PROBLEM DETAILS → Pictures excluded, please retype exactly the lines from the start of the data through the line that contains "You are a computer-use", both ends kept, and nothing beyond them.

(Beginning of LISTED RECORDS)

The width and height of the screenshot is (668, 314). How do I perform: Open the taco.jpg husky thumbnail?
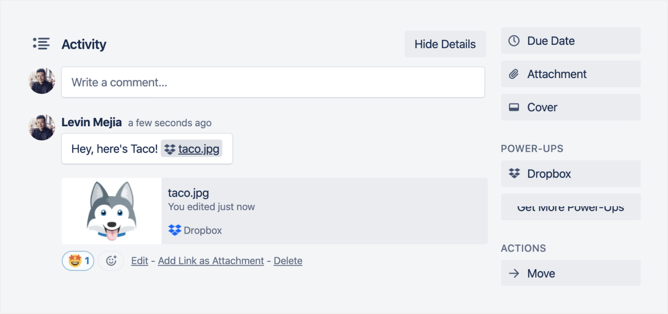point(111,211)
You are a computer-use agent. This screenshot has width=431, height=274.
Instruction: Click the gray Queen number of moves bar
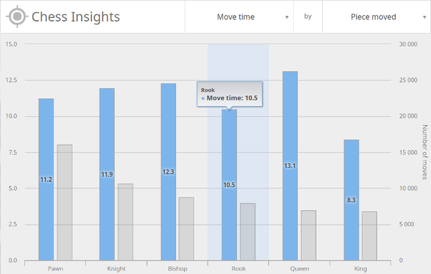[x=308, y=235]

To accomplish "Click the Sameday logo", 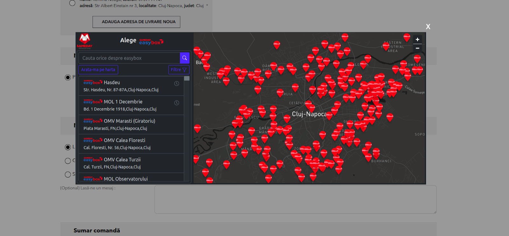I will pyautogui.click(x=84, y=41).
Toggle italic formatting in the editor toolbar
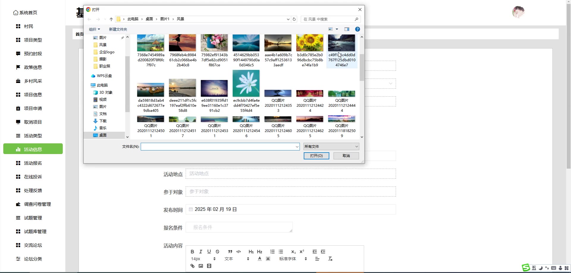571x273 pixels. (201, 252)
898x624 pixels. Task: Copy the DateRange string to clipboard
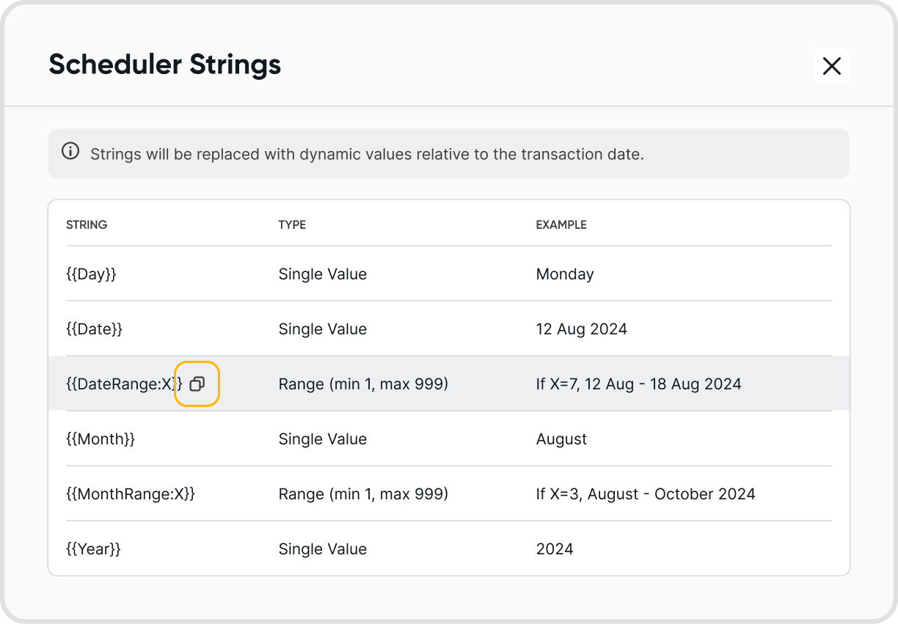pos(197,383)
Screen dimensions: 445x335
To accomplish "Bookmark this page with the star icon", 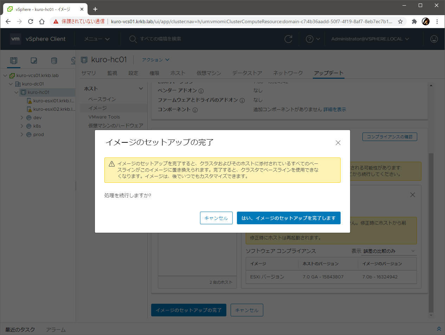I will pyautogui.click(x=400, y=21).
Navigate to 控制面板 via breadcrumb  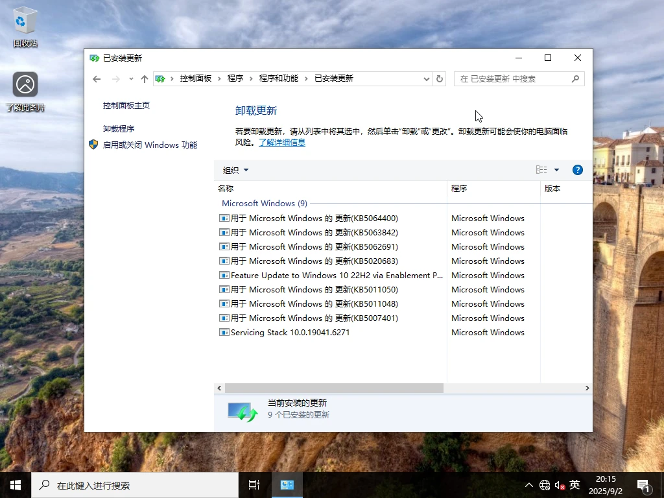click(196, 78)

(End of LISTED RECORDS)

RESULT FOR THIS TASK →
The width and height of the screenshot is (668, 314). How do I perform: Open the taco.jpg husky thumbnail?
point(111,211)
You are a computer-use agent. This screenshot has width=431, height=274.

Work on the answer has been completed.